Task statement: Because the copy must hold no pictures, return the data below with all of its words intact.

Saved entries
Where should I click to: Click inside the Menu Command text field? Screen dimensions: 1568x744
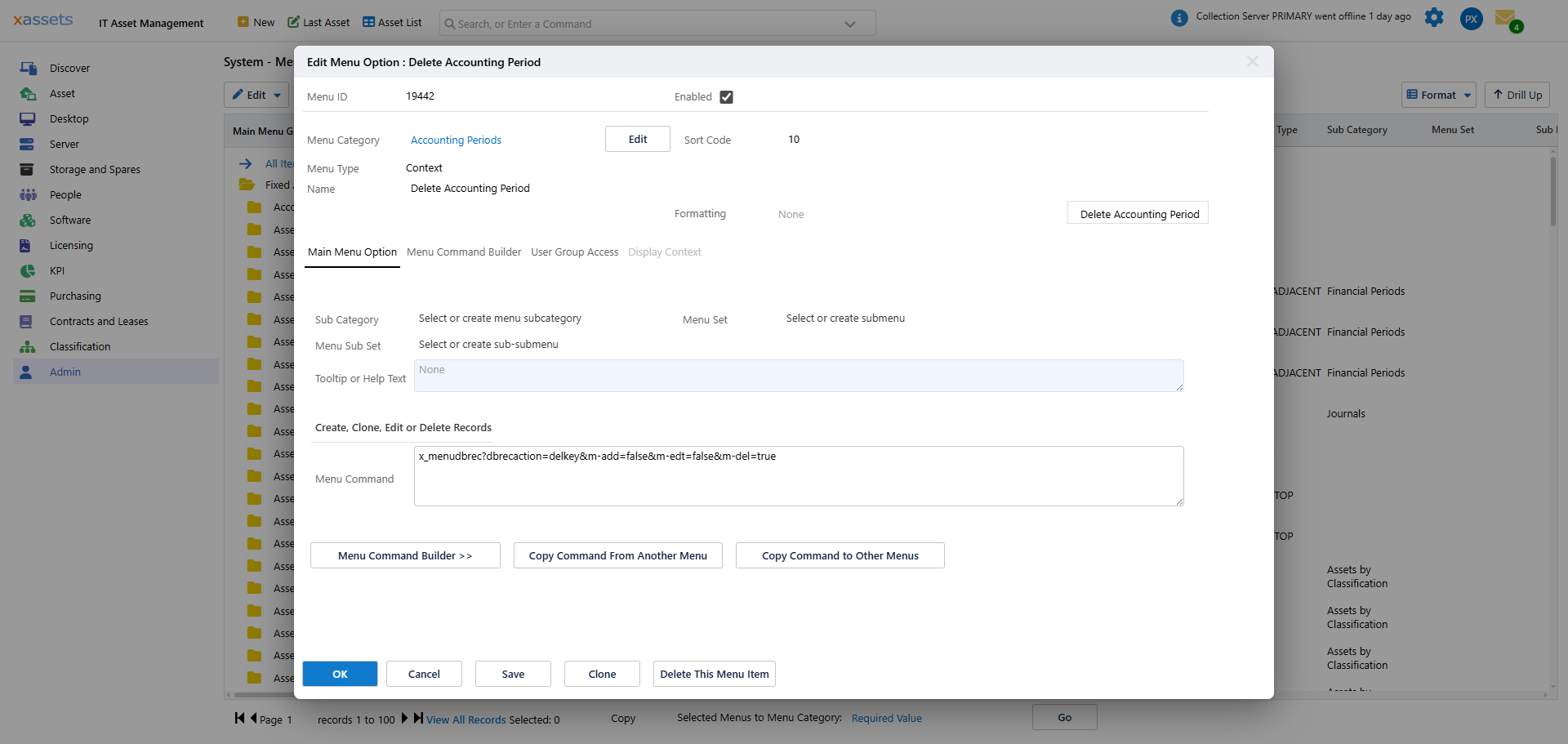pos(798,476)
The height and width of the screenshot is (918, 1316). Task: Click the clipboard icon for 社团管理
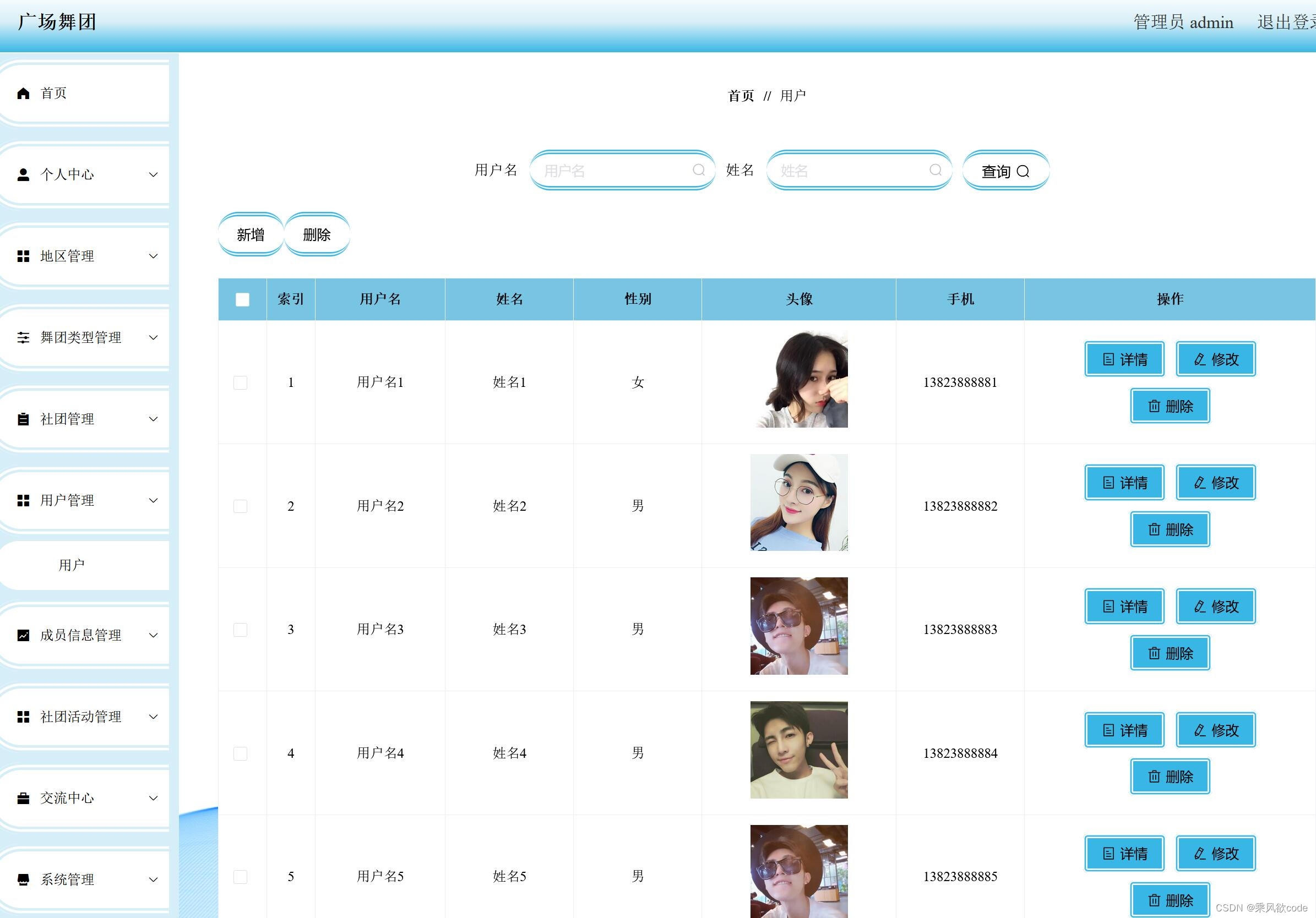click(x=24, y=419)
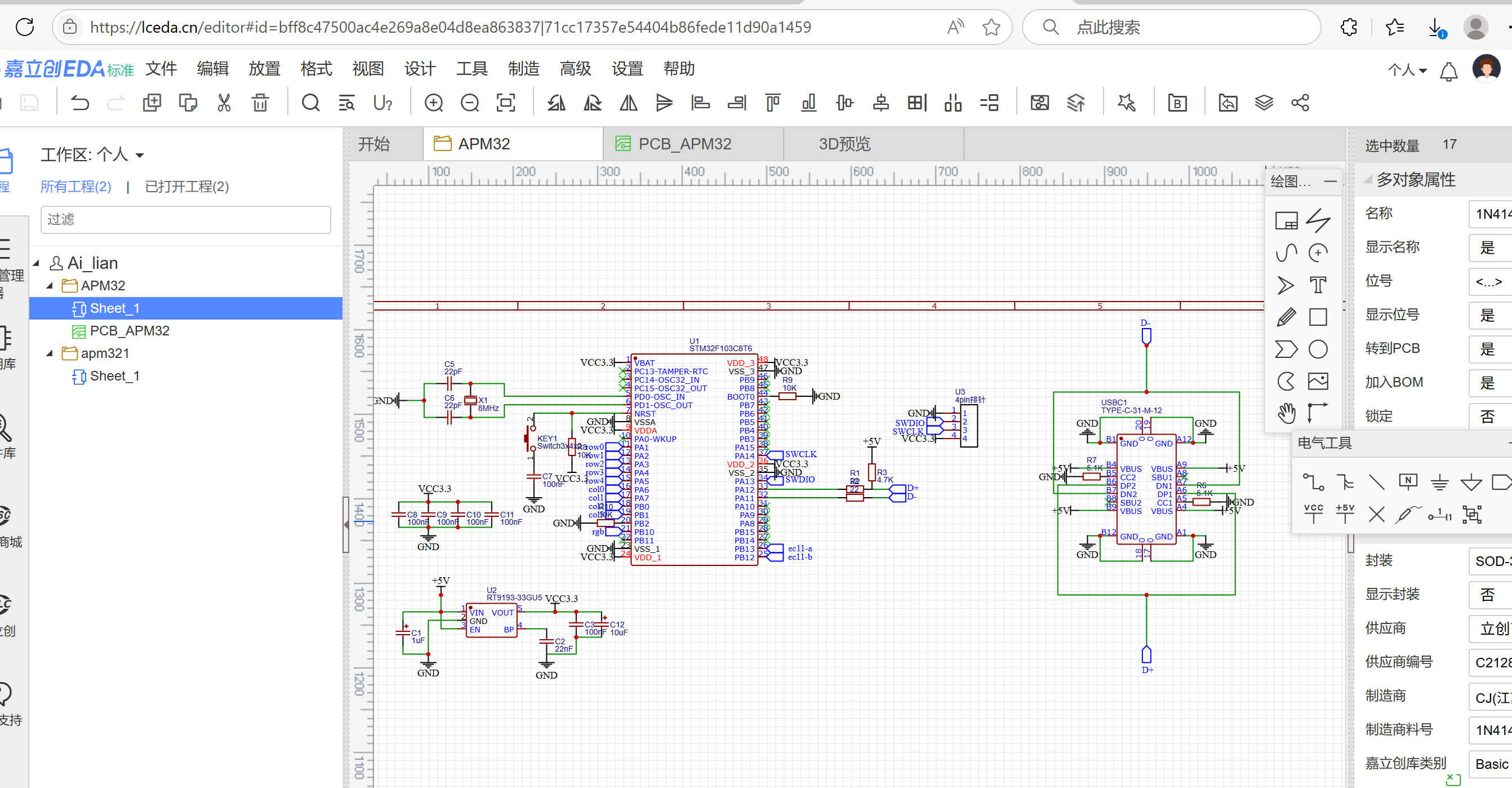Collapse the apm321 project tree node

click(50, 353)
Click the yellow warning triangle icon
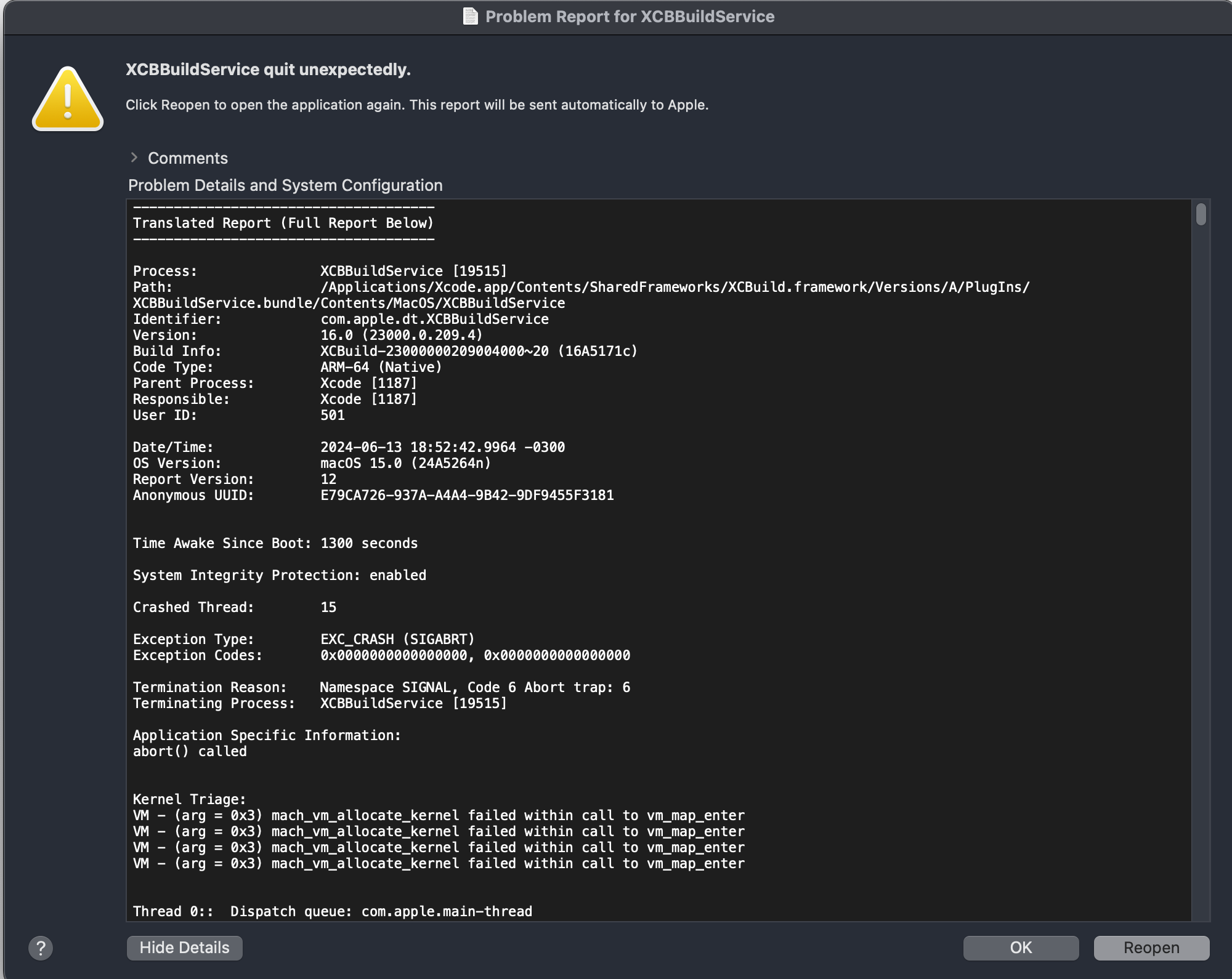This screenshot has width=1232, height=979. (x=68, y=100)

Exercise response:
Where should I click to: Click inside the Menu Command text field? Screen dimensions: 1568x744
pos(798,476)
The height and width of the screenshot is (918, 1316). Task: Click the clipboard icon for 社团管理
click(x=24, y=419)
Collapse the apm321 project tree node

click(50, 353)
Click the yellow warning triangle icon
This screenshot has width=1232, height=979. (x=68, y=100)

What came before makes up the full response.